WHAT IS NEEDED → Skip the pictures. Return exactly the lines from the one containing "You are a computer-use agent." through the end of the entries below.

ENTRIES SHOWN →
>>>>
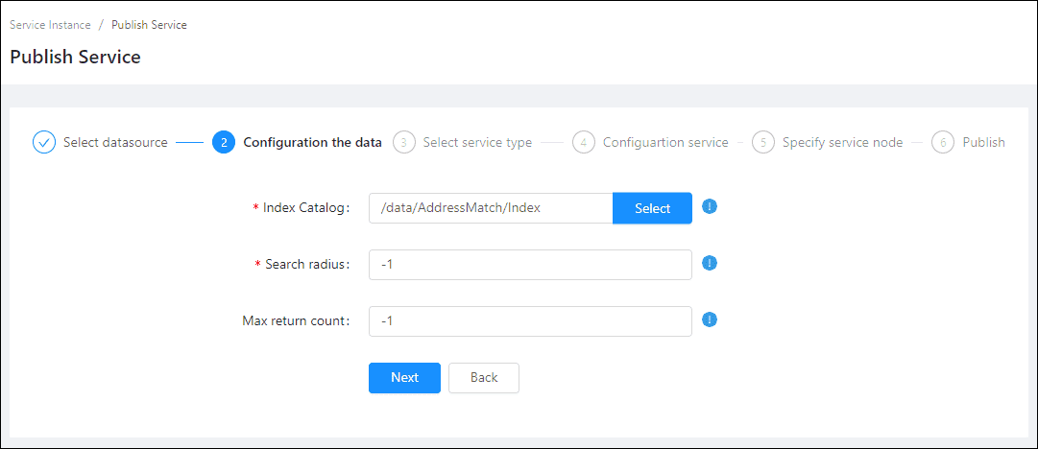Click the Service Instance breadcrumb link

(x=48, y=25)
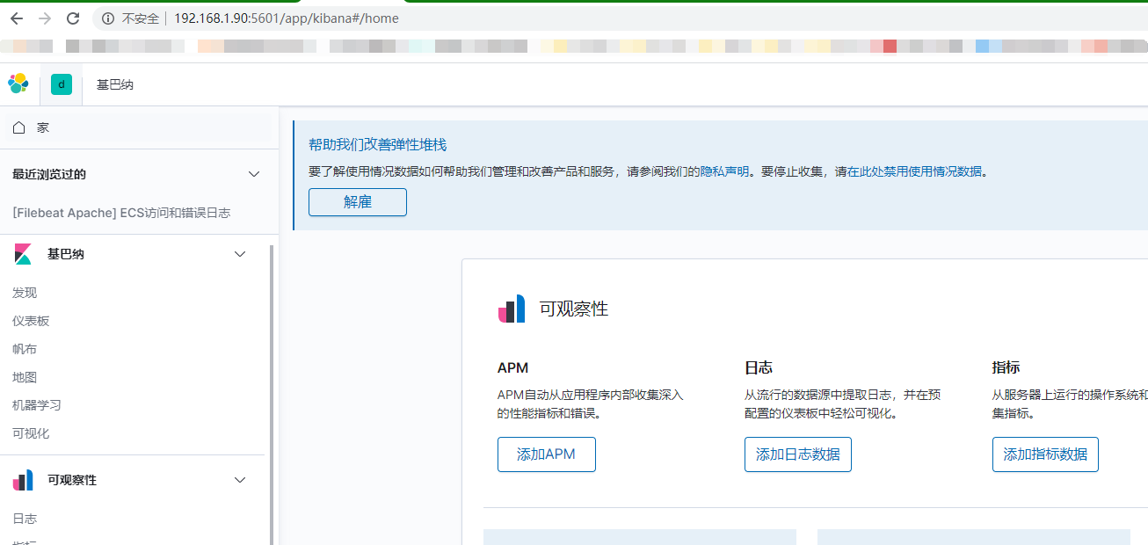Open 仪表板 in the sidebar
The height and width of the screenshot is (545, 1148).
coord(31,321)
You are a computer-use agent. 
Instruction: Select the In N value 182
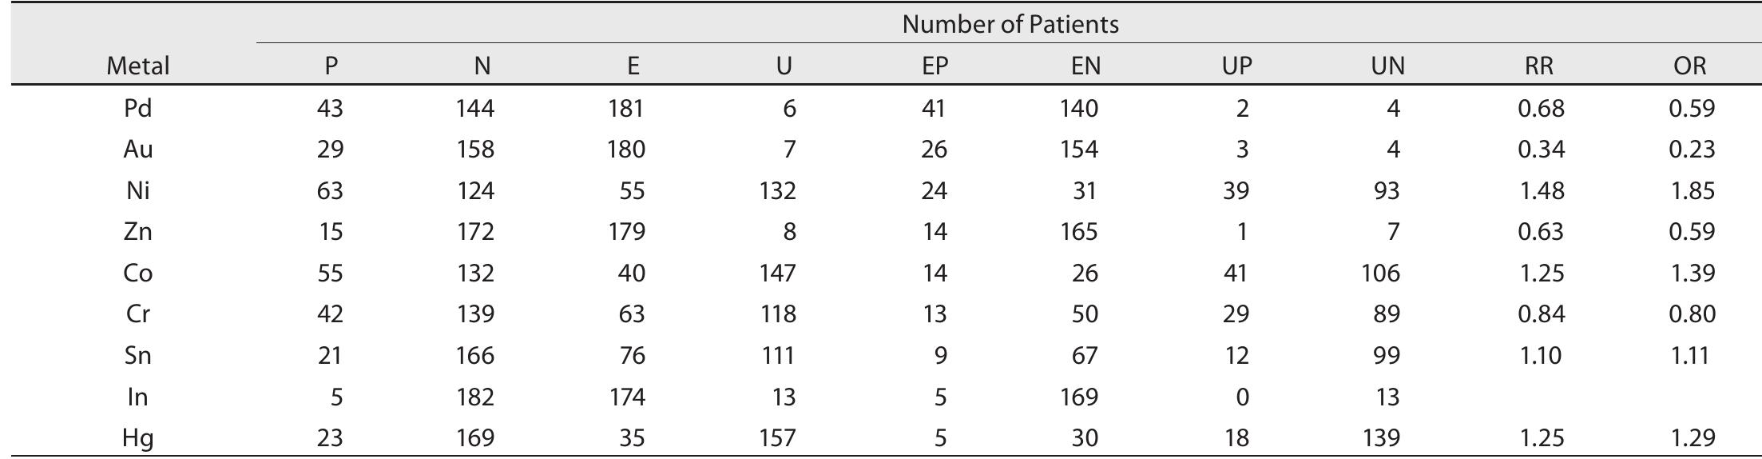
<<<<
RESPONSE AREA →
You are a computer-use agent. 
Instruction: Select the In N value 182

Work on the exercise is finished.